Roberto Mussapi
Every beat of my heart, la poesia

Dopo Nizza, con Baudelaire

A chi per odio diabolico massacra con violenza efferata, motivato da un disagio spesso presunto, contrapponiamo il respiro della poesia che soccorre. Così il poeta risponde al dolore e al vuoto, alla tristezza della luna e alla sua solitudine. Ascoltiamolo…

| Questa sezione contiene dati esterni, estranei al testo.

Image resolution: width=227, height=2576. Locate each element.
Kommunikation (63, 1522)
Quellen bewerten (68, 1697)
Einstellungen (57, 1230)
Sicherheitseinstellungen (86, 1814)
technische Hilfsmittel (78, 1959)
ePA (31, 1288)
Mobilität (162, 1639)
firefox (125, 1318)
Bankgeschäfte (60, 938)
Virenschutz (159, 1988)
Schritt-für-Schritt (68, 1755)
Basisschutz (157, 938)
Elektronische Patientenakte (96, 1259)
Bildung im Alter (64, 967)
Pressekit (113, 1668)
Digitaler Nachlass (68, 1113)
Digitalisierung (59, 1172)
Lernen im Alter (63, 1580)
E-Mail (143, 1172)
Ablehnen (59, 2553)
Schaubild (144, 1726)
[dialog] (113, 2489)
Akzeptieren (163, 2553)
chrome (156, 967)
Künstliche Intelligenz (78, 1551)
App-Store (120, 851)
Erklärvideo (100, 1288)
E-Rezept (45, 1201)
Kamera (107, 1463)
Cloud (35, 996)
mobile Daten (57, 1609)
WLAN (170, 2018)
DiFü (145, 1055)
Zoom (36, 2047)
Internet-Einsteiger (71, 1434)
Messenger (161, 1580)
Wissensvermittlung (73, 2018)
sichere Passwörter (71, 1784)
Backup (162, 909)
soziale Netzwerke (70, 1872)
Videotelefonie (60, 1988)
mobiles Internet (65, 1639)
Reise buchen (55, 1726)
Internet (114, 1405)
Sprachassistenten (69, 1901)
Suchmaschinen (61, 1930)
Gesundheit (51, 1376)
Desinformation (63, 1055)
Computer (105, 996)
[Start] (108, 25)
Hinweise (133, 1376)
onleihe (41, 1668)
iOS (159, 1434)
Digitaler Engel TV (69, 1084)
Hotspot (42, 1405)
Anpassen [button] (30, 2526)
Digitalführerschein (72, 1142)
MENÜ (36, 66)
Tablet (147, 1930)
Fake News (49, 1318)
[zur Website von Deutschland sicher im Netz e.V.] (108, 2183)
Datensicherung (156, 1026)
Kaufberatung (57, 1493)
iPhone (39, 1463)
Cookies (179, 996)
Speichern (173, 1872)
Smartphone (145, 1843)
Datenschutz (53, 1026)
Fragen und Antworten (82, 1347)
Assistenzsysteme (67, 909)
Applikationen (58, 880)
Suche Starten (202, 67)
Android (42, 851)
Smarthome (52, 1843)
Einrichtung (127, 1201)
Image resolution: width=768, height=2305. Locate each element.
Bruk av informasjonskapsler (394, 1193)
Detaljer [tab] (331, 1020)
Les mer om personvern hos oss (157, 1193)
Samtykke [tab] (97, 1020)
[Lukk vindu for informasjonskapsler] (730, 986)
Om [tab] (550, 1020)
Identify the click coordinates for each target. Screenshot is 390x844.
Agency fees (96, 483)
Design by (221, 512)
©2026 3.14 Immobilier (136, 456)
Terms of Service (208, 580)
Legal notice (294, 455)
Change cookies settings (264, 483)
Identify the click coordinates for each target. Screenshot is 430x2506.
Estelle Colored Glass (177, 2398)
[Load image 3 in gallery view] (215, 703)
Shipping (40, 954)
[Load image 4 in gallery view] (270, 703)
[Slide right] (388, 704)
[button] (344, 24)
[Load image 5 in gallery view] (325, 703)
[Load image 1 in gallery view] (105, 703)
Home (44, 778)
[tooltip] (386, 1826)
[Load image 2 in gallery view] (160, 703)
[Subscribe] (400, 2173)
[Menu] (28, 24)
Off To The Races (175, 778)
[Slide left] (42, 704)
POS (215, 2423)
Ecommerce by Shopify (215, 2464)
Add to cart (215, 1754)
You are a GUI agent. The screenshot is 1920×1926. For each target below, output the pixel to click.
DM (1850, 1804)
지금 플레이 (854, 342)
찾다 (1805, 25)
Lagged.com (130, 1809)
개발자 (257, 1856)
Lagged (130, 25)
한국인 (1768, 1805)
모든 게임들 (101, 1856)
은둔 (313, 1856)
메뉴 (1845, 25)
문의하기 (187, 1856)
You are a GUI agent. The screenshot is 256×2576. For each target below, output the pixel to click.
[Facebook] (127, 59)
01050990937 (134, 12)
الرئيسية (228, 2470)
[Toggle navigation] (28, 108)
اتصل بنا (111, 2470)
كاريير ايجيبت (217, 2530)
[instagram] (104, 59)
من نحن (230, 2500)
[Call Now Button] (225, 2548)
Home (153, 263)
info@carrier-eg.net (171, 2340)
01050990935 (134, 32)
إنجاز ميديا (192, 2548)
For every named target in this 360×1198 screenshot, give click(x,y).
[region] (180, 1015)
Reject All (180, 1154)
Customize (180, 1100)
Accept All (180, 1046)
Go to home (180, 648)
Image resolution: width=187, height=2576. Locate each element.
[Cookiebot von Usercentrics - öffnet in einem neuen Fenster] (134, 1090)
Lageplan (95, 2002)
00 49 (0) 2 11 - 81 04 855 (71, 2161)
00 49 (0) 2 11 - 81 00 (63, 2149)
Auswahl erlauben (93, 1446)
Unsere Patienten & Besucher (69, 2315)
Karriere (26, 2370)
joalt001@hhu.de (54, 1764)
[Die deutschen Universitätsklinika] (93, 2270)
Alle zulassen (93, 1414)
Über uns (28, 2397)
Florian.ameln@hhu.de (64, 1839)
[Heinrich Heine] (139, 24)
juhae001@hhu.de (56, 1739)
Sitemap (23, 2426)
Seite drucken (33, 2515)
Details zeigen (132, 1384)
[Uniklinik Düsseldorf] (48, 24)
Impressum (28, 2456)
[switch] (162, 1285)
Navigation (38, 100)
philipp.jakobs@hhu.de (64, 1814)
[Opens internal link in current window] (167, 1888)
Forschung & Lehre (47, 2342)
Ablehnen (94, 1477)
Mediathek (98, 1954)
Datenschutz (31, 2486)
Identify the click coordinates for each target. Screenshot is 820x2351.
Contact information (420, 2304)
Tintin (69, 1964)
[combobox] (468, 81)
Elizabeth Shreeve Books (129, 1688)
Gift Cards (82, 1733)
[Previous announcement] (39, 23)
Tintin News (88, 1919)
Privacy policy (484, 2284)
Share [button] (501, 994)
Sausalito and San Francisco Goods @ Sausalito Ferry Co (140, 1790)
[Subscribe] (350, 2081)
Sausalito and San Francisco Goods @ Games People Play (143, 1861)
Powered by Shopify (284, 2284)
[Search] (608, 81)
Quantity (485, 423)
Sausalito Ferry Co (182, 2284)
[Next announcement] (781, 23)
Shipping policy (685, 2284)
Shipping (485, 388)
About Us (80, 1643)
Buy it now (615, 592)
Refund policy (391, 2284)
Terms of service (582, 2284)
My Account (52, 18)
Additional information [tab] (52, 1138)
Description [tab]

Io sono Francese. Vive la France.
Avevo pronta, per questa puntata di “Every beat of my heart”, una poesia di Shakespeare, magica, giocosa, la descrizione con cui una fata ci presenta Puck, il follettto, nel meraviglioso Sogno di una notte di mezza estate. Ho messo da parte quella pagina, non ho sogni meravigliosi questa mezza estate, da stamattina, venerdì: da quando ho acceso il pc è un inferno.
Niente elfi e gioia onirica e notturna. Scelgo una poesia francese. Il grandissimo Baudelaire. La poesia non ha bisogno del mio commento. Così i grandi poeti rispondono alla tristezza della luna, alla melanconia, a una sensazione di solitudine. Noi, rispondiamo così, come Baudelaire, anche se raramente alla sua altezza. Al senso di solitudine, vuoto, tristezza, soccorre il respiro, la poesia. Altri, a deplorevoli sensi di disagio e isolamento (spesso inesistente) rispondono con la violenza efferata. All’anima che risponde al dolore e al vuoto con Leopardi e Baudelaire, se ne contrappone un’altra, che per un disagio, spesso presunto, per odio diabolico, indubitabile, massacra. Ora, dopo Parigi e oggi dopo Nizza, la guerra è totale, la distruzione pari a quella dei nazisti.
Io ero più francese che mai in questi giorni, io italianissimo, patriota e italiano come Mazzini e Foscolo. Il grande Yves Bonnefoy se ne stava andando da questo mondo, le sue email piene d’amore per me, per l’Italia, mi facevano sentire sempre più francese. Più lui era italiano più io francese. Questa è la contesa che conosco, superarsi per amore, vincere per essere ancora più “altro” dell’altro.
Sono francese perché dopo anni e anni di vacanza ad Antibes passo per varie vicende dalla Côte d’Azur alla Liguria di Ospedaletti e Bordighera, confinante, a pochi chilometri di distanza, e mi sento come un esule dalla civiltà alla grossolanità, dall’amore per il paesaggio, il mare, la gente, al loro brutale, più che rifiuto, non riconoscimento.
Sono francese, io italiano orgoglioso d’esserlo quanto Pertini, Goffredo Mameli e Mino Reitano, tifando Francia alla finale europea. Come sempre, quando non c’è, ovviamente, l’Italia. Sono italiano, francese, europeo, occidentale. Perché ho provato felicità per la vittoria del Portogallo in quanto giusta: un francese non di quelli che ammiro (uno da Legione Straniera) aveva scientemente azzoppato il fuoriclasse avversario; un francesino, Pogba, non un francese come Platini, Zidane, Dechamps, Trezeguet, aveva mancato all’appello e all’onore.
Da buon italiano filofrancese, piango per la città divelta che grazie alla guerra e al destino fu presa agli italiani e diventò la civile Nizza e non la caotica, italica, onnirespingente Ventimiglia.
Leggiamo Baudelaire, difendiamo la Francia.
Ma ora che l’aggressione è simile a quelle naziste, ora che è unilateralmente guerra, prendiamone atto. È guerra.

 

Charles Baudelaire

Tristezze della luna

Questa sera la luna sogna con più languore,

come una bella donna sui suoi cuscini

che prima del sonno con la mano lieve

accarezzi i contorni dei suoi seni,

 

sul lucido dorso di valanghe di seta,

morente s’abbandona a lunghi venir meno,

volgendo gli occhi sulle bianche visioni

che salgono nell’azzurro come fioriture.

 

Quando a volte nel suo pigro languore,

stilla sul globo una lacrima furtiva,

un pio poeta, nemico del riposo,

 

prende nella sua mano quella pallida lacrima,

iridescente come un frammento d’opale,

e se la mette nel cuore, lontano dagli occhi del sole.